To support this argument, he provides data on home appreciation rates in America. They state that the average home appreciation is currently 5.8% over the next 12 months. Using a $400,000 loan amount as an example, Steve calculates that waiting one year to buy a house would cost an additional $23,200 in appreciation. He compares this to the potential increase in monthly payments if rates were to go up, which would amount to $3,000 more per year. Even with the additional interest costs, buyers would still come out $20,000 ahead by buying now instead of waiting for rates to come down.
Furthermore, the podcast addresses the misconception of waiting for house prices to come down. Steve presents historical data that shows home values have gone up 73 times and only declined seven times since 1942. He highlights that even during periods of economic downturn, such as the housing crisis in 2007 to 2011, home values have continued to appreciate in the long run. He also mentions that low inventory and the increasing number of millennials entering the market to buy homes are factors that are likely to drive appreciation higher rather than lower.
Another topic is hesitancy to pay over the asking price. Steve states that with the average appreciation rate of 5.8%, buyers would still gain $23,200 over the next 12 months even if they have to pay 15% over the asking price, suggesting that paying more now to secure a house is a worthwhile investment, especially considering the potential for even higher appreciation rates in the future.
This all emphasizes the importance of buyers and sellers taking action and buying now rather than waiting for rates to come down or house prices to decrease.

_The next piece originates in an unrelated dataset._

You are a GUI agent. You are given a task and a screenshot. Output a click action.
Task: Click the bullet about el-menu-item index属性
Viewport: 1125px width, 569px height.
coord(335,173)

Steve Kyles provides data and historical evidence to support the argument that waiting is not a winning strategy. Loan officers can encourage buyers to overcome their hesitancy by focusing on the potential gains in equity and appreciation. By addressing buyers’ concerns with accurate information and countering misconceptions, loan officers and mortgage advisors can empower buyers to make informed decisions and take advantage of the current market conditions.
Now is the right time.
Many buyers and sellers may be on the fence about making a move in the current market is what we as loan officers are facing right now. Steve reassures the loan officers that it’s okay if buyers don’t know certain information or if their agents are unaware as well. It wasn’t their fault and loan officers can use this opportunity to provide guidance and tools to help them overcome any fears or hesitations.
In our Freedom Club membership, this kind of presentation is available at no additional cost. We actively provide resources and support to help our members navigate the market with confidence.
If you’re not yet a member, schedule a call with our team to get access to the presentation talked about here and in the podcast. www.FreedomPlanningCall.com
Now is the right time to buy – “propaganda versus the facts of the market” is important in understanding the power of numbers, documents, and data. When buyers and sellers have a clear understanding of the market conditions and potential gains, it dispels fear and anxiety.